Document section ::

Yesterday I got an e-mail from DaddySharper with a note saying “This is worth a Harpyness post.” It linked to a Washington Post article entitled: ‘Code Red’: iPhone/iPad app for men who need to track women’s menstrual cycles.
Yes, you read that right. There’s now an iPhone/iPad app that will allow your manpanion to enter the first day of your last couple periods, and it will tell him—as if by magic!—when your next period will occur. Except there’s nothing remotely magical or mysterious about menstrual cycles. As I told my dad, this app assumes men are really stupid. It’s the same week each month, fellas—unless her periods are irregular, in which case the app ain’t going to work anyway. You don’t have to be a rocket scientist to figure it out.
The Post‘s Monica Hesse writes:
It keeps track of periods. It keeps track of them for men. It is, in fact, strong enough for a woman but made for the men who love them, or at least want to monitor their bodies the way that creep-o just might on “Law & Order: SVU” before Detective Benson punched him in the head. Just sayin’.
But once you get into the details of these apps, the eye-rolling really starts!
Inevitably, since we’re talking about men and periods, we’re guaranteed a certain amount of dismal, juvenile HUR HUR she’s on the rag! jokery. Code Red is only one of the many menstruation apps out there, and it sounds like it’s one of the classier ones:
A tour of recent technological creations shows that menstruation apps for men are a booming market. “PMSBuddy,” for example, is proudly “saving relationships, one month at a time.” “PMS Meter” features “hilarious sound effects.” And the infamous “IAmAMan,” which is nothing if not unapologetic, allows users to track the menstrual cycles of several women at once, for those special times when you are a big cheater.

Required tasks ::
A – Answer these questions about the post on menstruation-tracking apps for men, one answer per line:
(i) Who sent the e-mail that linked to the Washington Post article?
(ii) Which Post writer does the post quote?
(iii) Which app allows users to track the menstrual cycles of several women at once?
B – Write out the passage of the post on menstruation-tracking apps for men, starting with "The Post‘s Monica" and going on through "eye-rolling really starts!".

[Saved data entries]
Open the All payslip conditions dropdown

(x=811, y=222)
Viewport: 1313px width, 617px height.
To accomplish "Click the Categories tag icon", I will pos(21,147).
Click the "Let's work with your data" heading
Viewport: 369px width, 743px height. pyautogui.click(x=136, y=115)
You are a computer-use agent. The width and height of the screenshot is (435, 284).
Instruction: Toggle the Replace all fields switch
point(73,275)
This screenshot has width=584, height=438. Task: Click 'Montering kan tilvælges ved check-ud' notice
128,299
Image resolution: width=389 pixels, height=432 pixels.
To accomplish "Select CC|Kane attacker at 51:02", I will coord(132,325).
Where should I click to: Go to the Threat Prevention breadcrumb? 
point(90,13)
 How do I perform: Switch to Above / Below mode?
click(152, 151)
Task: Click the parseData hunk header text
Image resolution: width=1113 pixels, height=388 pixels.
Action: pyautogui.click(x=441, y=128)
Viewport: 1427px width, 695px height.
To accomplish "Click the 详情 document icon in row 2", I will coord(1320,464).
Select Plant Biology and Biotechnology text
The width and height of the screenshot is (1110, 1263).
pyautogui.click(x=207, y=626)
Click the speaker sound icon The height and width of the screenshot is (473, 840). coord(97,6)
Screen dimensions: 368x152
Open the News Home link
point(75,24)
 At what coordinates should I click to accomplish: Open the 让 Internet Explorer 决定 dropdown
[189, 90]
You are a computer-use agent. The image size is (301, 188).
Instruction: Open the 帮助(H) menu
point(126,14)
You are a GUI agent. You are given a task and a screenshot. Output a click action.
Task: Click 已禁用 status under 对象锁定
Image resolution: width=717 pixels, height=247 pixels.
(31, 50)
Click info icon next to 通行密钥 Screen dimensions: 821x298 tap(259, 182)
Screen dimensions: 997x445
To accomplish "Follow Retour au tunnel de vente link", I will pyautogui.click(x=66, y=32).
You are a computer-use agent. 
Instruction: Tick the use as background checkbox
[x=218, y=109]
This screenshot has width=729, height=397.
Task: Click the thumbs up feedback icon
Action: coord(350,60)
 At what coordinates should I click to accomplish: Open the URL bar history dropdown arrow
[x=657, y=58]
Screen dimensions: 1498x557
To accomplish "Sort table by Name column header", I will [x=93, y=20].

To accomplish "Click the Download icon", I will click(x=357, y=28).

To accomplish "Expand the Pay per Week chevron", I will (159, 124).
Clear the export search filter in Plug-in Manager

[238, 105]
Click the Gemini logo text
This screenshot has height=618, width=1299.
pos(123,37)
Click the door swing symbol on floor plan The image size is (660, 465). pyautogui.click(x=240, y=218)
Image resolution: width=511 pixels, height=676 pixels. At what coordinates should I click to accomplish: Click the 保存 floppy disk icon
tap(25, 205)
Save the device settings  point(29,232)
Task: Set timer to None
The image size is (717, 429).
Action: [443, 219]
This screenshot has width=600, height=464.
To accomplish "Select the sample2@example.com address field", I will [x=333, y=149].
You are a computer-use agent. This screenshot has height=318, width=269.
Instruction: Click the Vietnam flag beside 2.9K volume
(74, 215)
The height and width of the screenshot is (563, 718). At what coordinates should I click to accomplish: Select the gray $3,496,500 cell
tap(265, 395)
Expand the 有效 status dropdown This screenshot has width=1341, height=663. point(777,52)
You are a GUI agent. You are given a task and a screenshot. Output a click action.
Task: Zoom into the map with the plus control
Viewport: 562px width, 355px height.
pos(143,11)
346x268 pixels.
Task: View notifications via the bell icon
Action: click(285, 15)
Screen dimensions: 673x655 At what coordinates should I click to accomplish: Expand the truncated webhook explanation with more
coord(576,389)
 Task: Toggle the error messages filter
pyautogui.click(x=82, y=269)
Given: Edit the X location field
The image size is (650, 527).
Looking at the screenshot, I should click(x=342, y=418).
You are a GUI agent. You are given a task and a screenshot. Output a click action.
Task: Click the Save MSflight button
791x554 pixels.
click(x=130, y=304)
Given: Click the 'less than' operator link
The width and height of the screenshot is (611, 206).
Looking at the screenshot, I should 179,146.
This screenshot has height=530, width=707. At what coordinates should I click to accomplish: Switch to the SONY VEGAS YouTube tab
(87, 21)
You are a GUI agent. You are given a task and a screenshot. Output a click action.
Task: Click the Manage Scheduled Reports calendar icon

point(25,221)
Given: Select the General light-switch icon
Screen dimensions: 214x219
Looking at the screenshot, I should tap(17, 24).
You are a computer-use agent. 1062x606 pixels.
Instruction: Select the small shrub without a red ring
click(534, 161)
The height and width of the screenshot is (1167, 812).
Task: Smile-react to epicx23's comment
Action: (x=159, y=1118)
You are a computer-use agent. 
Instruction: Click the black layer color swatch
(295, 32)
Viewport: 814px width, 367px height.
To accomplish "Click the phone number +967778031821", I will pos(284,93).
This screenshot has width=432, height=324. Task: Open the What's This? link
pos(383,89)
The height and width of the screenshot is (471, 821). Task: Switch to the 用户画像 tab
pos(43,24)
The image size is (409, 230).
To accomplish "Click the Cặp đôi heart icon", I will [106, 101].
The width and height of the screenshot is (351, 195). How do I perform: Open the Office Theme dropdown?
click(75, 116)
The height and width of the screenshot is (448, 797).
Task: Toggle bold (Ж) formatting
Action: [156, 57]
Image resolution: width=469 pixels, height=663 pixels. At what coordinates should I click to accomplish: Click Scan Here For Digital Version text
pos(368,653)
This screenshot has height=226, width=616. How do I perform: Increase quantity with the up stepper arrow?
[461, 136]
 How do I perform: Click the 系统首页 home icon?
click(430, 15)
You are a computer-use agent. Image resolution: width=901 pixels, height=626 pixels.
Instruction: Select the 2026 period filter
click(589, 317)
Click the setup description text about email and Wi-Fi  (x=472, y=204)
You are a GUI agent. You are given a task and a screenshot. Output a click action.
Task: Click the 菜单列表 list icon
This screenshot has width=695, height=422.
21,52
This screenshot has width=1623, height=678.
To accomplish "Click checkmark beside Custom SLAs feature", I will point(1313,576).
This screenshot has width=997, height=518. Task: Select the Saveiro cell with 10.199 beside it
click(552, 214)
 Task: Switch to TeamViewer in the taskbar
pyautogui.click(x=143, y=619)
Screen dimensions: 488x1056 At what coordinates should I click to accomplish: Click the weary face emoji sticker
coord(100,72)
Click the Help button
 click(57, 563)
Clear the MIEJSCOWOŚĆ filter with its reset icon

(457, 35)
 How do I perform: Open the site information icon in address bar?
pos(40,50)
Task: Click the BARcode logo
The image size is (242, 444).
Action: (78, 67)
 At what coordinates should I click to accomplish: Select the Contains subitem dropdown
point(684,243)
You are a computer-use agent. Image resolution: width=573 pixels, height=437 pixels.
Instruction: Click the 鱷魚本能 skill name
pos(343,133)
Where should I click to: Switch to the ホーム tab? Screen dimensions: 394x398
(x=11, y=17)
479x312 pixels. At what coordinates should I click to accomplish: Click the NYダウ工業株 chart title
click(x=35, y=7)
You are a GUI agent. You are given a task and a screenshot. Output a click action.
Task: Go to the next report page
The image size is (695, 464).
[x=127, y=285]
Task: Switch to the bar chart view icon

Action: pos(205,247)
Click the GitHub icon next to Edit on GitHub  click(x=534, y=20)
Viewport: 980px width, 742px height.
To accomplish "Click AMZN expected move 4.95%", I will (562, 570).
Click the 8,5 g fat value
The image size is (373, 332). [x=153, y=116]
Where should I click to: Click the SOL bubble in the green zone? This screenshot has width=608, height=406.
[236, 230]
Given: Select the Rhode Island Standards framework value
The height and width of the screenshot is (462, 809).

Answers below ::
A –
(i) DaddySharper
(ii) Monica Hesse
(iii) "IAmAMan"

B –
The Post‘s Monica Hesse writes:
It keeps track of periods. It keeps track of them for men. It is, in fact, strong enough for a woman but made for the men who love them, or at least want to monitor their bodies the way that creep-o just might on “Law & Order: SVU” before Detective Benson punched him in the head. Just sayin’.
But once you get into the details of these apps, the eye-rolling really starts!